(DOCUMENT SECTION)

Aimée: Yes, I understand... it sort of strengthens that link to heritage and identity and history and thinking about who you are as Ukrainians.

 Matilda: I'm curious… and I suppose you'll know more about this than me now, Aimée, because you're heavily involved in, for example, British cultural heritage, archaeology et cetera. Famously it's sort of almost perceived as something that's not necessarily important or it's not something high on the list of priorities, for government funding opportunities or for allocation of resources. I don’t know if you want to talk a bit more about that as well, but then Yarema, I'm wondering, was the catalyst for this kind of increase in how people saw that cultural heritage was valuable, linked to the terrible things that were happening because of the war? Or was it something that already existed and it was just strengthened? I suppose in a very peaceful society or a passive society, maybe things like that are not given as much importance and it's only when you are put in these situations that suddenly you realise how important they are. Would you agree with that, Yarema, or do you think it was always important in Ukraine?  

 Yarema: It was always important in Ukraine, not for all society, but part of society understand this. But we have this problem that this part of society, in the 20th century, was killed. Also Russians killed, and we have the First World War, Second World War. My ancestors from my family was scientists, good people who want to develop Ukraine, but also they have problems with a totalitarian regime. We want to live peacefully and make our country nice for us and we want to live good. Now it's a very important moment of our history. If we will have victory it will change a lot for our nation. We have this problem with Russia. If we haven't this problem, it will be easier and I think we will be in European society, our whole country, not like a part and we didn't know what you do in the the UK or in the Netherlands, you know?

(EXERCISE DATA)
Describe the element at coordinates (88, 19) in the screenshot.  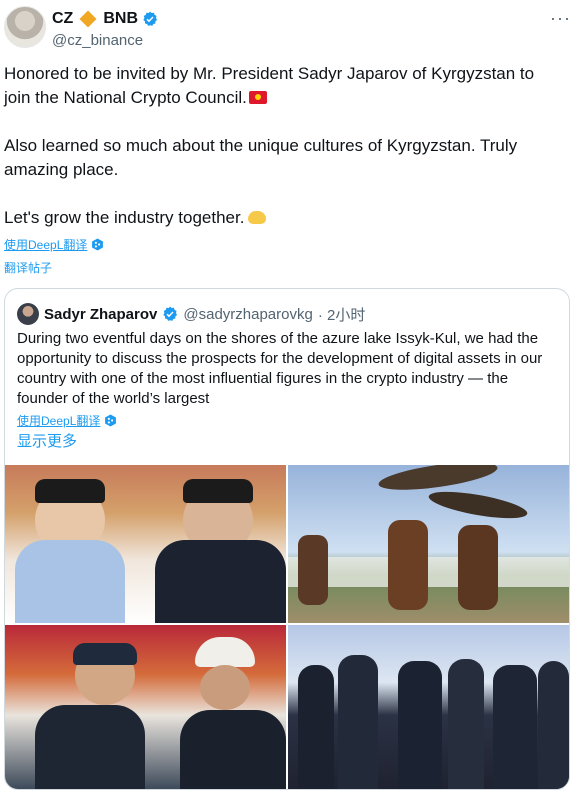
I see `bnb-diamond-icon` at that location.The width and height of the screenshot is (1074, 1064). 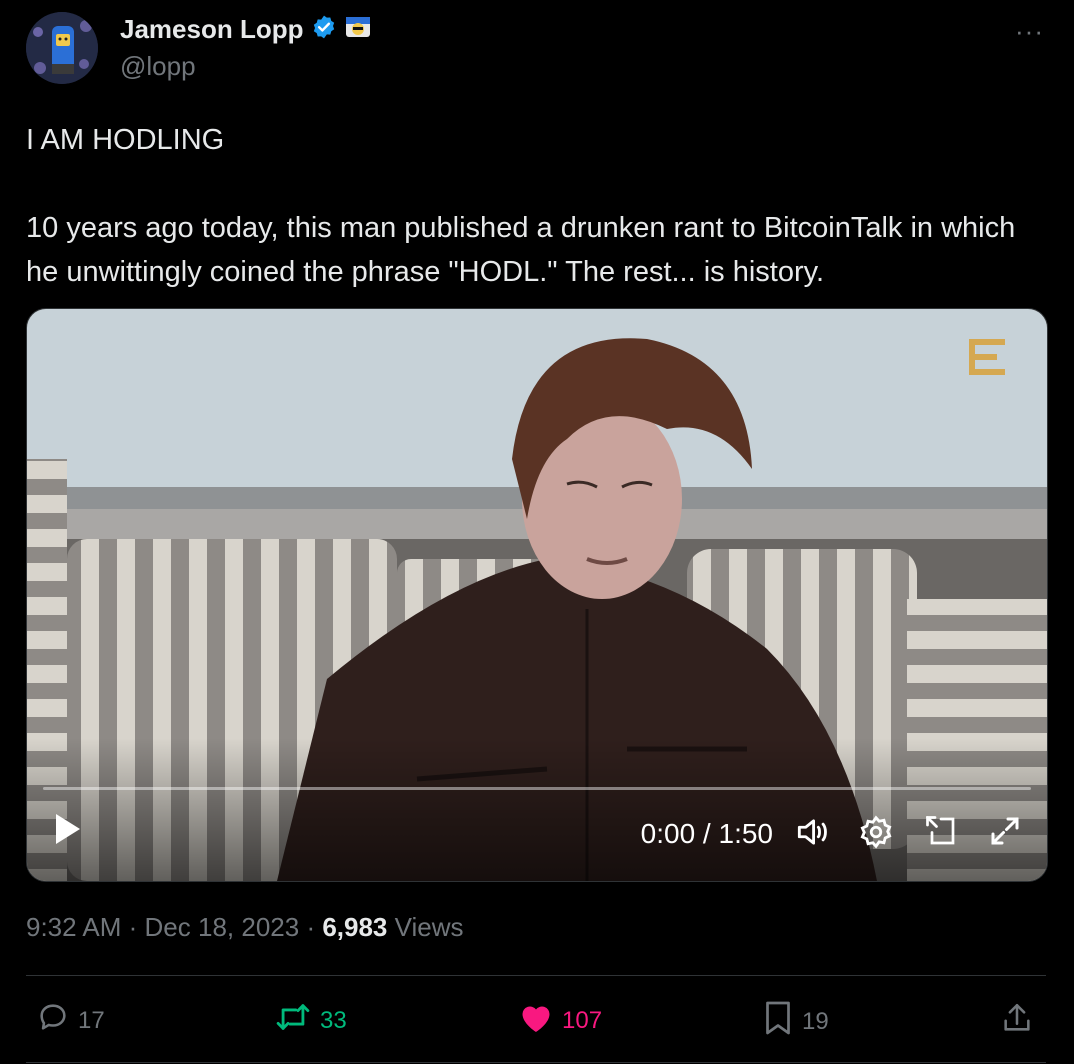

(PROMPT 1) Copy the stretch of the interview from "Yarema: It was" through "Netherlands, you know?".
(PROMPT 2)
Answer these questions about the interview:
(a) Which two areas does Matilda name as examples of what Aimée is heavily involved in?
(b) What does Yarema say the people in his family were?
(c) Which two wars does Yarema mention?
The listing has nothing to do with the interview.

(ANSWER BOX 1)
Yarema: It was always important in Ukraine, not for all society, but part of society understand this. But we have this problem that this part of society, in the 20th century, was killed. Also Russians killed, and we have the First World War, Second World War. My ancestors from my family was scientists, good people who want to develop Ukraine, but also they have problems with a totalitarian regime. We want to live peacefully and make our country nice for us and we want to live good. Now it's a very important moment of our history. If we will have victory it will change a lot for our nation. We have this problem with Russia. If we haven't this problem, it will be easier and I think we will be in European society, our whole country, not like a part and we didn't know what you do in the the UK or in the Netherlands, you know?

(ANSWER BOX 2)
(a) British cultural heritage and archaeology
(b) Scientists
(c) The First World War and the Second World War